Here is some code, what language is it in?

glRotatef(15, 1, 0, 0);
glRotatef(45, 0, 1, 0);
glRotatef(g_fTeapotAngle, 0, 0, 1);
glMaterialfv(GL_FRONT, GL_DIFFUSE, colorBlue);
glMaterialfv(GL_FRONT, GL_SPECULAR, colorNone);
glColor4fv(colorBlue);
glBindTexture(GL_TEXTURE_2D, TEXTURE_ID_CUBE);
DrawCubeWithTextureCoords(1.0);

There is a huge amount of code like that around today; just list upon list of function/procedure/method/message/signal calls. Object orientation tried to ease the problem by making the methods stick to the data structures, but they are still just lists of methods calls and, generally, less well documented. The more progressive languages attempt to solve the problem by labelling the parameters, but that is hopelessly inadequate; we need a way to code these lists of method calls that is readable and writable.

So our libraries, as well as supplying a list of methods for us to call, should also supply syntax extensions to our language.

Learning the new syntax would be no harder than learning a new library, maybe easier since it makes more sense.

So we modify the langauge we use according to the work we are doing with it. If we use lists then we have syntax that makes working with lists easy. If we are working with relational databases then maybe we import SQL as native language. And if we are writing distributed code then multi-processing paradigms will be inherent in the language we use.

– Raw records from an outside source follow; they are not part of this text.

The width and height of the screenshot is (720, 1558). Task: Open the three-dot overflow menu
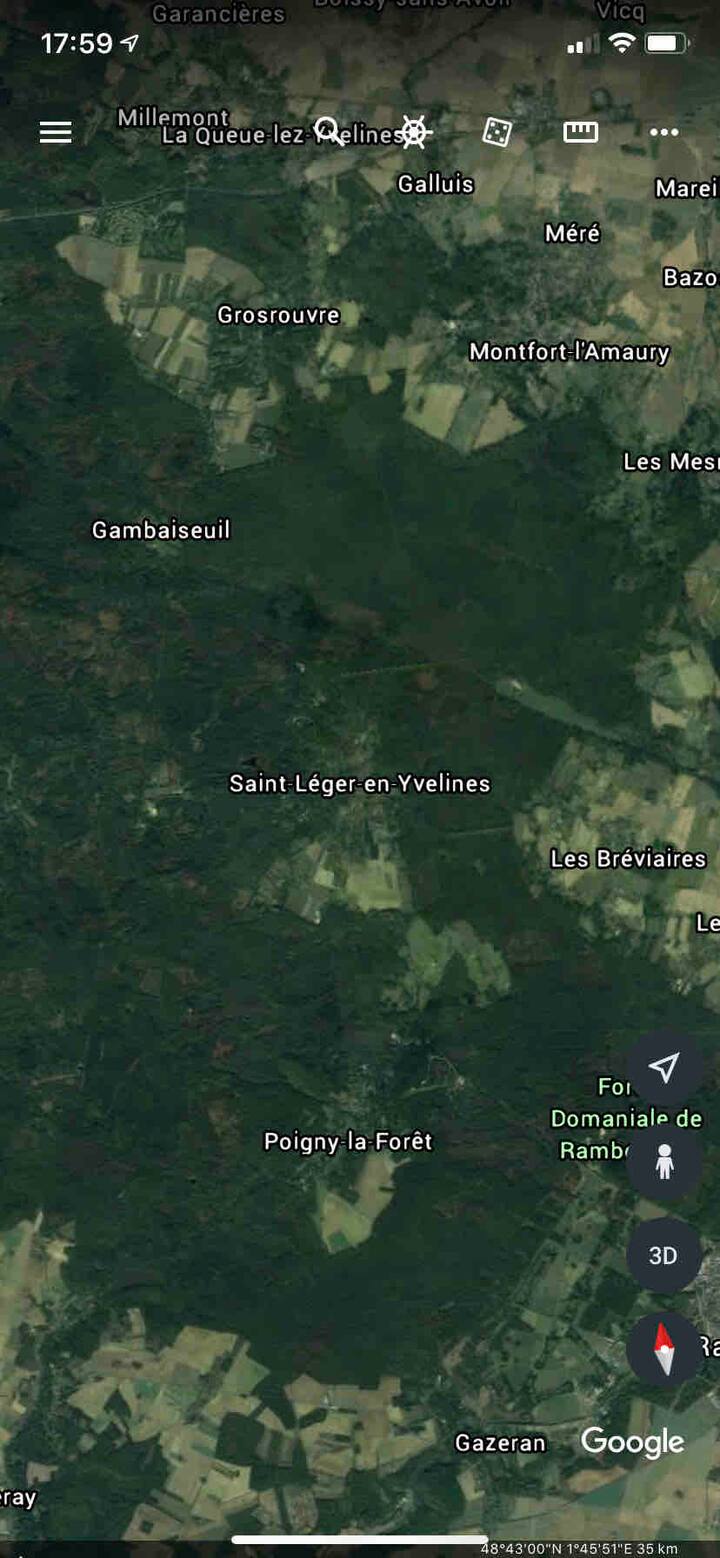pos(664,132)
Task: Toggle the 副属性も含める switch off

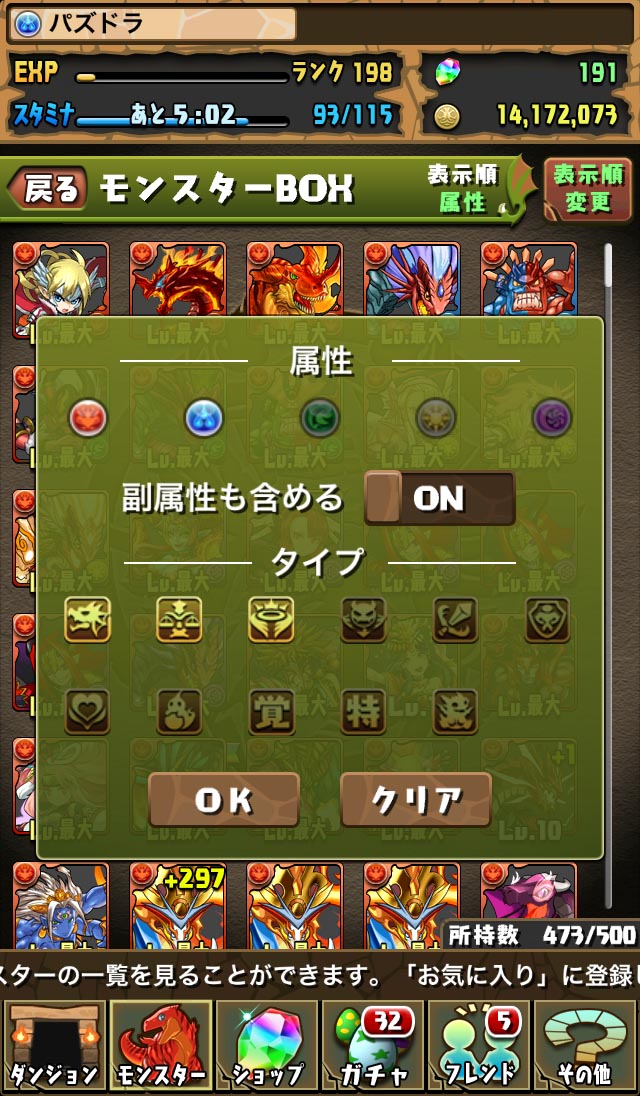Action: [x=440, y=499]
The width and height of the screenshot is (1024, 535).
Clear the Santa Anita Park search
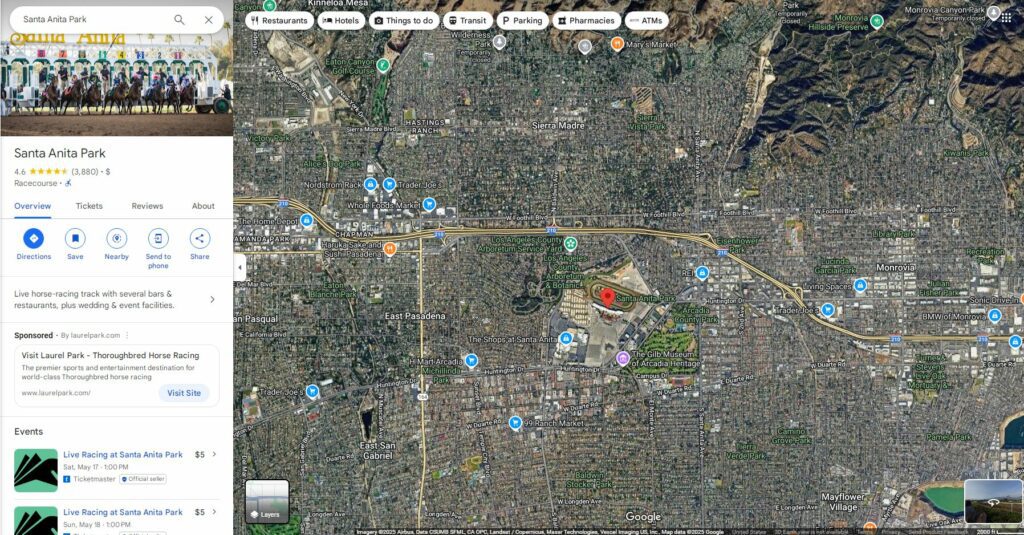coord(208,20)
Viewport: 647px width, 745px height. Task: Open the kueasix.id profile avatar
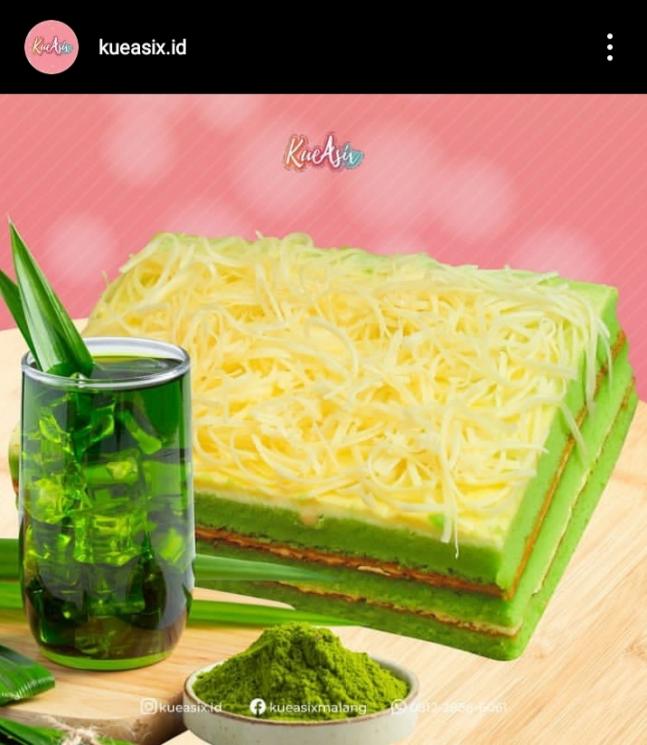point(51,47)
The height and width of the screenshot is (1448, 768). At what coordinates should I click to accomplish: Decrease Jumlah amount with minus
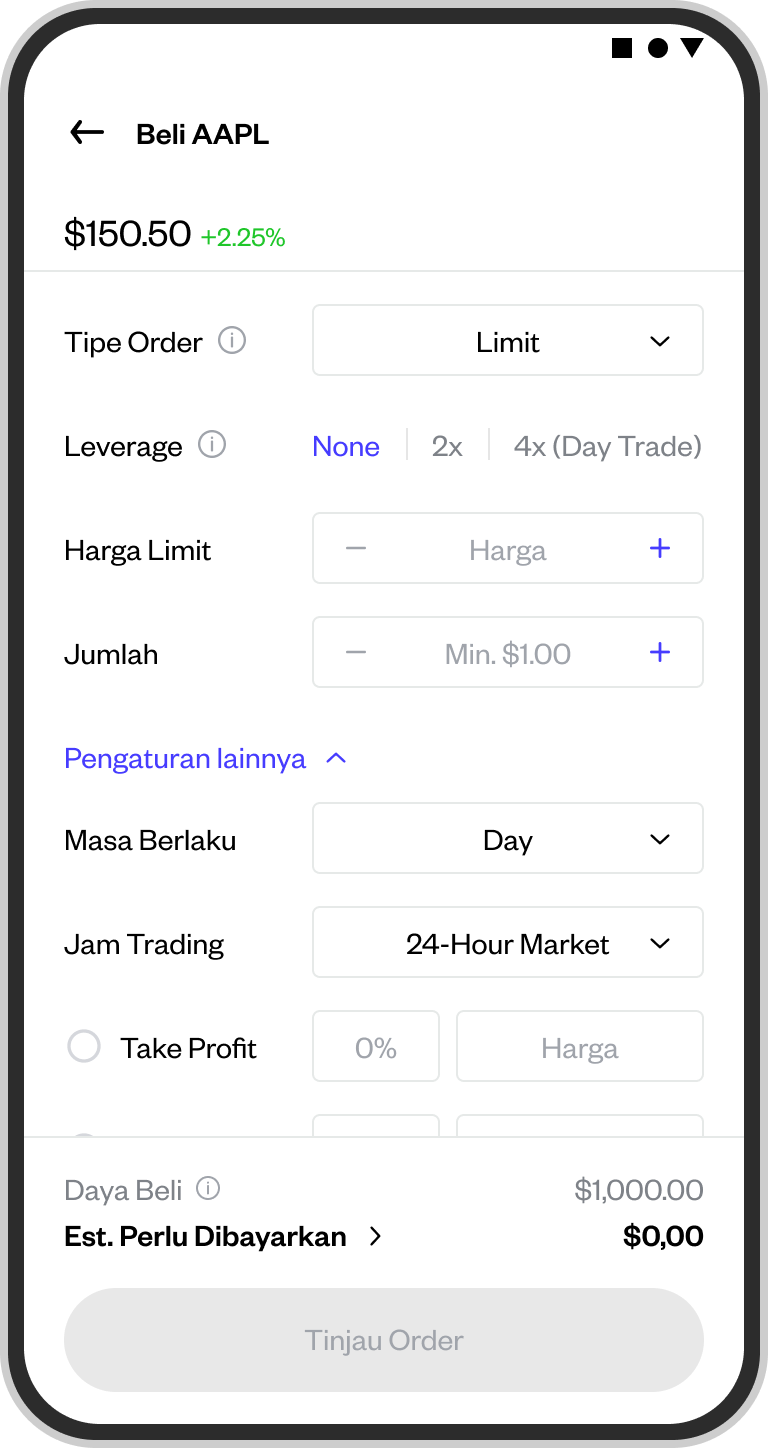356,653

One language where this is seen is Forth. However the syntax of Forth is so basic that many of the advantages are not apparent. What I want to do is to do to the high level languages what Forth does to assembler.

It is not at all clear how to go about that right now. We could make the language extensible by adding parser targets and macro expansions, but that only goes so far; it will let us code those lists of method calls, but it will not let us make minute changes throughout the general language syntax. In order to do that, we would have to be able to modify existing parser targets, but finding some way to allow two random libraries to modify the same parser targets, would be a significant challenge.